Un “mare nero” tra storie thriller e buona cucina
Il Pesce, 01-07-2012, ––
Non sempre il mare significa sole, spiagge e vacanze: c’è anche un mare nero, un oceano oscuro e insondabile come gli abissi dell’animo umano, che nelle sue profondità nasconde storie di amori e delitti, ricatti e vendette, passioni e tradimenti, come nella migliore tradizione noir

Spiagge assolate, ombrelloni, lunghissimi bagni, passatempi da vacanza estiva. E la sera una cena a base di pesce: perché, se pensiamo al mare, anche il palato vuole la sua parte. Ma nel frattempo cala la notte, la spiaggia diventa deserta e silenziosa, la pineta un luogo tetro e pericoloso, il mare una distesa nera che sembra nascondere pericoli ancestrali. È l’ora degli incubi di Andrea Gamannossi, affermato scrittore di gialli e, allo stesso tempo, appassionato di cucina, che in “Oh mare nero... 3 noir e 21 ricette d’acqua salata” (Mauro Pagliai Editore), realizza un accostamento originalissimo: a tre
agghiaccianti racconti thriller, tutti col mare sullo sfondo, seguono 21 deliziose ricette a base di pesce.

Il mare…
Dopo “Sangue di rose”, in cui Gamannossi affrontava il tema dei fiori, e con esso il binomio amore-morte, ecco un nuovo libro dove l’elemento centrale – in questo caso il mare – ci appare ora solare e rassicurante, ora torbido e minaccioso, come in questi tre racconti brevi e micidiali. “Un macabro e tragico scherzo del destino” racconta di un incontro fortuito nel buio di una pineta, con conseguenze inimmaginabili.

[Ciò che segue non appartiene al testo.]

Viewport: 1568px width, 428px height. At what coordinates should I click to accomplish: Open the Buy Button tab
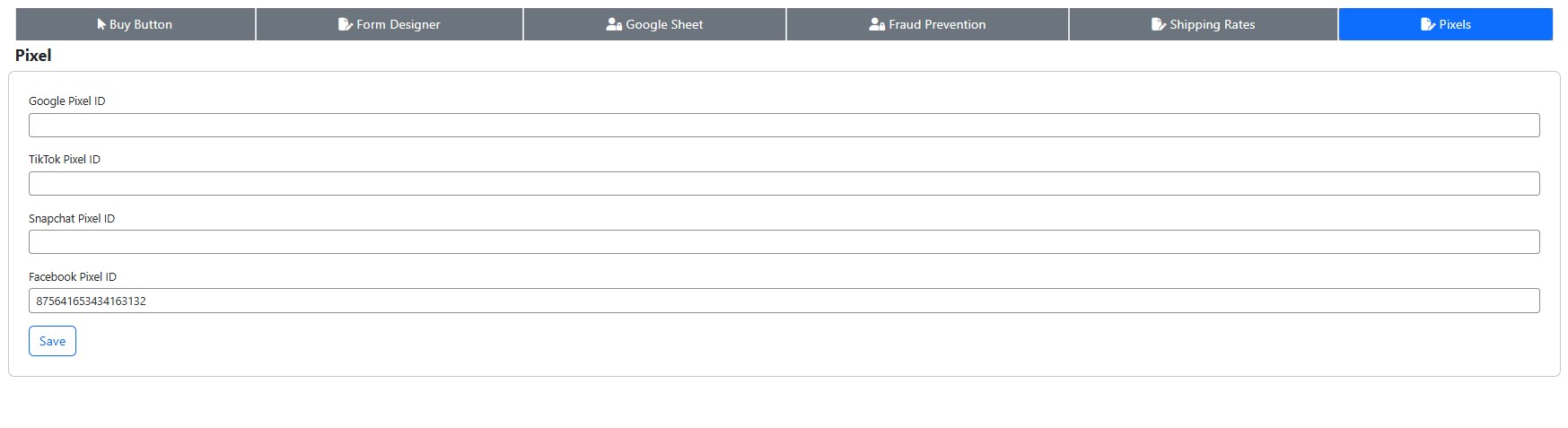click(136, 24)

Ne “Il caso delle bambole rosse”, il capitano Alessandro Amelia ha a che fare con un serial killer a dir poco atipico. Infine, ne “I delitti dello chef”, un cuoco raffinato e perfezionista sfoga la sua rabbia contro la cucina approssimata e ignobile di fast food e ristoranti cinesi.

…in cucina
Ma ecco che il libro vira
verso la buona tavola e l’autore ci presenta cinque menù di mare (Mediterraneo, Di scoglio, Di solo crudo, Esotico, A lume di candela) con ricette elaborate in collaborazione col noto chef fiorentino Amerigo Capria. Dall’insalata di granchio al carpaccio di tonno, dalle capesante gratinate agli scampi al curry: una distesa di profumi e sapori dove è più dolce naufragare.

I non ricettari
“I non ricettari”: una cucina da assaporare con la mente prima che con il palato. Una proposta originale per riscoprire il piacere intellettuale ed estetico del mangiare (e bere) bene, senza limitarsi a istruzioni, didascalie, tempi, ingredienti e dosi. Il cibo non è mera preparazione ma idea, emozione, ispirazione di racconti, romanzi, poesie, per non parlare della musica e delle arti figurative. È ricordo, pensiero, fantasticheria prima ancora che materia commestibile, per quanto squisita.